— Ну, дорогие гости, — продолжал боярин, — теперь милости просим повеселиться. Гей, наливайте кубки! подносите взварец[18], да песенников — живо!

Толпа дворовых, одетых по большей части в охотничьи платья польского покроя, вошла в комнату. Инструментальную часть хора составляли: гудок, балалайка, рожок, медные тазы и сковороды. По знаку хозяина раздались удалые волжские песни, и через несколько минут столовая комната превратилась в настоящий цыганский табор. Все приличия были забыты: пьяные господа обнимали пьяных слуг; некоторые гости ревели наразлад вместе с песенниками; другие, у которых ноги были тверже языка, приплясывали и кривлялись, как рыночные скоморохи, и даже важный Замятня-Опалев несколько раз приподнимался, чтоб проплясать голубца; но, видя, что все его усилия напрасны, пробормотал: «Сердце мое смятеся, и остави мя сила моя!» Пан Тишкевич хотя не принимал участия в сих отвратительных забавах, но, казалось, не скучал и смеялся от доброго сердца, смотря на безумные потехи других. Напротив, Юрий, привыкший с младенчества к благочестию в доме отца своего, ожидал только удобной минуты, чтобы уйти в свою комнату; он желал этого тем более, что день клонился уже к вечеру, а ему должно было отправиться чем свет в дорогу.

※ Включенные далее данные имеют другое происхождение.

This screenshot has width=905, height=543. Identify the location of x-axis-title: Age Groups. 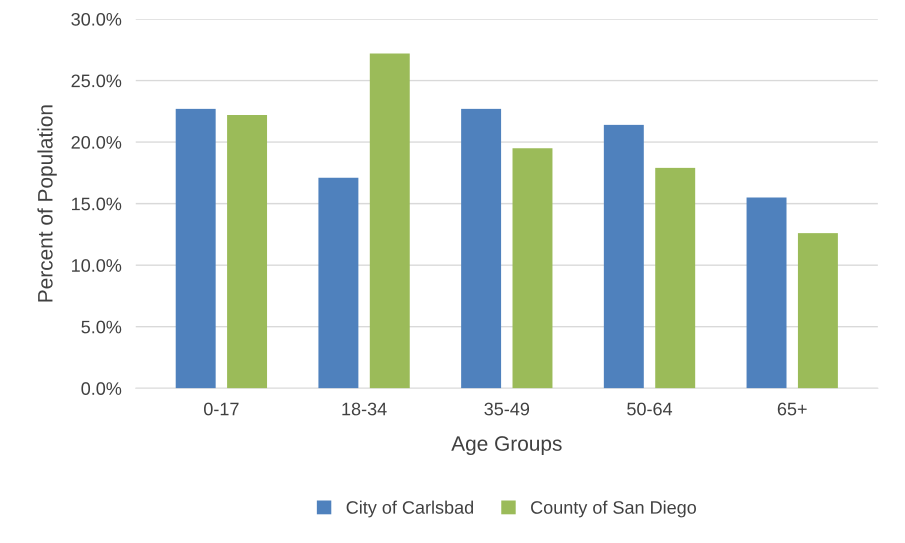
(506, 446).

Громкие восклицания возвестили появление плясунов и плясуньев. Бесстыдство и разврат, во всей безобразной наготе своей, представились тогда изумленным взорам Юрия. Он не смел никогда не помыслить, чтоб человек, созданный по образу и по подобию божию, мог унизиться до такой степени. Все гости походили на беснующихся; их буйное веселье, неистовые вопли, обезображенные вином лица — все согласовалось с отвратительным криком полупьяного хора и гнусным содержанием развратных песен. Боярину Кручине показалось, что один из плясунов прыгает хуже обыкновенного.

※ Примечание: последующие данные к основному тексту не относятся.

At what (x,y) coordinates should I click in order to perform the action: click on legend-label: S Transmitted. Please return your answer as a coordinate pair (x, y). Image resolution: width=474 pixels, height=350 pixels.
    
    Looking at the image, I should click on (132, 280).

— Эге, Андрюшка! — закричал он, — да ты никак стал умничать? Погоди, голубчик, у меня прибавишь провору! Гей, Томила! Удалой! в плети его!

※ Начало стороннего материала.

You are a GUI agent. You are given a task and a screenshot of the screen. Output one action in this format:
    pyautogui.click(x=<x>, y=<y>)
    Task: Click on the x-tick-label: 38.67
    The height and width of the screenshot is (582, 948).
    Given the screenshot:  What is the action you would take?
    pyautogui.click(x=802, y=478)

Приказание в ту ж минуту было исполнено.

— Что, брат? — сказал с громким хохотом Кручина несчастному плясуну, которого жалобный крик сливался с веселыми восклицаниями пирующих. — Никак под эту песенку ты живее поплясываешь!.. Катай его!..

Юрий хотел было умилостивить боярина; но он не стал его слушать, а Замятня-Опалев закричал:

— Не мешайся, молодец, не в свои дела! Писано есть: «Непокоривому рабу сокруши ребра»; и Сирах глаголет: «Пища и жезлие и бремя ослу; хлеб и наказание и дело рабу».

— Но он же, премудрый Сирах, вещает, — перервал Лесута, радуясь, что может также похвастаться своей ученостью, — «Не буди излишен над всякою плотию и без суда не сотвори ни чесо же». Это часто изволил мне говаривать блаженной памяти царь Феодор Иоаннович. Как теперь помню, однажды, отстояв всенощную, его царское величество…

— Верно, пошел спать, — перервал Тишкевич. — Кажется, и нам пора. Прощай, боярин! Пусть мои товарищи веселятся у тебя хоть всю ночь, а я привык вставать рано, так мне пора на покой.